Reproduce each of the items below line for line, with no changes to any wording, numbers, or spacing.

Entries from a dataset
▬▬▬

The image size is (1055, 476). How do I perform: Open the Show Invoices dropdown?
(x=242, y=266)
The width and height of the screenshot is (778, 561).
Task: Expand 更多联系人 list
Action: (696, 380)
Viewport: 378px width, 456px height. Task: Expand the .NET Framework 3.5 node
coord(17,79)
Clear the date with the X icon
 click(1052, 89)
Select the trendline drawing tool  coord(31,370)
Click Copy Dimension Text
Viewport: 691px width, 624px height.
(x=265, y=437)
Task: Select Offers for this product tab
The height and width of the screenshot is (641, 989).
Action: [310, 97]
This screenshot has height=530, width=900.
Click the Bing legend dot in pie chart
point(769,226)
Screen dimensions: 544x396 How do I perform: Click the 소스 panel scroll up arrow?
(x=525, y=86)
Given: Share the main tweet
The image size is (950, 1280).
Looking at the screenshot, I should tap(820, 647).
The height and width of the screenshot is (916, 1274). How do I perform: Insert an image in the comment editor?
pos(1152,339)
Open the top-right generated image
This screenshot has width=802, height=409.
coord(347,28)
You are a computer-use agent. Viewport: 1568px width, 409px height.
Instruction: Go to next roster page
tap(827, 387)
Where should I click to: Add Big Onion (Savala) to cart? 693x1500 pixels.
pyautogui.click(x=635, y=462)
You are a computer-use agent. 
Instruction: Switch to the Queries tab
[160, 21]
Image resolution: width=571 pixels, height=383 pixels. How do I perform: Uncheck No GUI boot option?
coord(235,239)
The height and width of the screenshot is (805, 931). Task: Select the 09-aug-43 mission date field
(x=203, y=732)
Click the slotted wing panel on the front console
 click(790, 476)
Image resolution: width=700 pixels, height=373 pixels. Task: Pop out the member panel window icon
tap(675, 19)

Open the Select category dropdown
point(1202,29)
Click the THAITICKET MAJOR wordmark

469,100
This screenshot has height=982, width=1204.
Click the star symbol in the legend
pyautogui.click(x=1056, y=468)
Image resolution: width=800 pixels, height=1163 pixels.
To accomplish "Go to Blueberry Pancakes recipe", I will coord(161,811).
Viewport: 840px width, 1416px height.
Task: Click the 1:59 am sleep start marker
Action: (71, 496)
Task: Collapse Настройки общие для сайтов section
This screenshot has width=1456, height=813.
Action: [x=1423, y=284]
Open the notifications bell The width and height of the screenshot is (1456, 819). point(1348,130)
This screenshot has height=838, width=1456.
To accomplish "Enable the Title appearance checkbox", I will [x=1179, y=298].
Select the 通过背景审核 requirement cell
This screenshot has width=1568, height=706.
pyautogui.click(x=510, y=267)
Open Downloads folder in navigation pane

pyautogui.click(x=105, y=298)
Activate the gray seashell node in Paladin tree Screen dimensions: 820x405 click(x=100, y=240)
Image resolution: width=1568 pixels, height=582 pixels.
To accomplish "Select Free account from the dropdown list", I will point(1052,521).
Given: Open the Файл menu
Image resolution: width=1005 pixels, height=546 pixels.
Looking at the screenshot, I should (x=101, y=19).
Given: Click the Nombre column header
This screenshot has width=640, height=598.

▬▬▬

* **ANSWER TO THE TASK**
The image size is (1055, 476). How do I perform: Open the Show Invoices dropdown?
(x=242, y=266)
The width and height of the screenshot is (778, 561).
Task: Expand 更多联系人 list
Action: (696, 380)
Viewport: 378px width, 456px height. Task: Expand the .NET Framework 3.5 node
coord(17,79)
Clear the date with the X icon
 click(1052, 89)
Select the trendline drawing tool  coord(31,370)
Click Copy Dimension Text
Viewport: 691px width, 624px height.
(x=265, y=437)
Task: Select Offers for this product tab
The height and width of the screenshot is (641, 989).
Action: [310, 97]
This screenshot has height=530, width=900.
Click the Bing legend dot in pie chart
point(769,226)
Screen dimensions: 544x396 How do I perform: Click the 소스 panel scroll up arrow?
(x=525, y=86)
Given: Share the main tweet
The image size is (950, 1280).
Looking at the screenshot, I should tap(820, 647).
The height and width of the screenshot is (916, 1274). How do I perform: Insert an image in the comment editor?
pos(1152,339)
Open the top-right generated image
This screenshot has width=802, height=409.
coord(347,28)
You are a computer-use agent. Viewport: 1568px width, 409px height.
Instruction: Go to next roster page
tap(827, 387)
Where should I click to: Add Big Onion (Savala) to cart? 693x1500 pixels.
pyautogui.click(x=635, y=462)
You are a computer-use agent. 
Instruction: Switch to the Queries tab
[160, 21]
Image resolution: width=571 pixels, height=383 pixels. How do I perform: Uncheck No GUI boot option?
coord(235,239)
The height and width of the screenshot is (805, 931). Task: Select the 09-aug-43 mission date field
(x=203, y=732)
Click the slotted wing panel on the front console
 click(790, 476)
Image resolution: width=700 pixels, height=373 pixels. Task: Pop out the member panel window icon
tap(675, 19)

Open the Select category dropdown
point(1202,29)
Click the THAITICKET MAJOR wordmark

469,100
This screenshot has height=982, width=1204.
Click the star symbol in the legend
pyautogui.click(x=1056, y=468)
Image resolution: width=800 pixels, height=1163 pixels.
To accomplish "Go to Blueberry Pancakes recipe", I will coord(161,811).
Viewport: 840px width, 1416px height.
Task: Click the 1:59 am sleep start marker
Action: (71, 496)
Task: Collapse Настройки общие для сайтов section
This screenshot has width=1456, height=813.
Action: [x=1423, y=284]
Open the notifications bell The width and height of the screenshot is (1456, 819). point(1348,130)
This screenshot has height=838, width=1456.
To accomplish "Enable the Title appearance checkbox", I will [x=1179, y=298].
Select the 通过背景审核 requirement cell
This screenshot has width=1568, height=706.
pyautogui.click(x=510, y=267)
Open Downloads folder in navigation pane

pyautogui.click(x=105, y=298)
Activate the gray seashell node in Paladin tree Screen dimensions: 820x405 click(x=100, y=240)
Image resolution: width=1568 pixels, height=582 pixels.
To accomplish "Select Free account from the dropdown list", I will point(1052,521).
Given: Open the Файл menu
Image resolution: width=1005 pixels, height=546 pixels.
Looking at the screenshot, I should (x=101, y=19).
Given: Click the Nombre column header
This screenshot has width=640, height=598.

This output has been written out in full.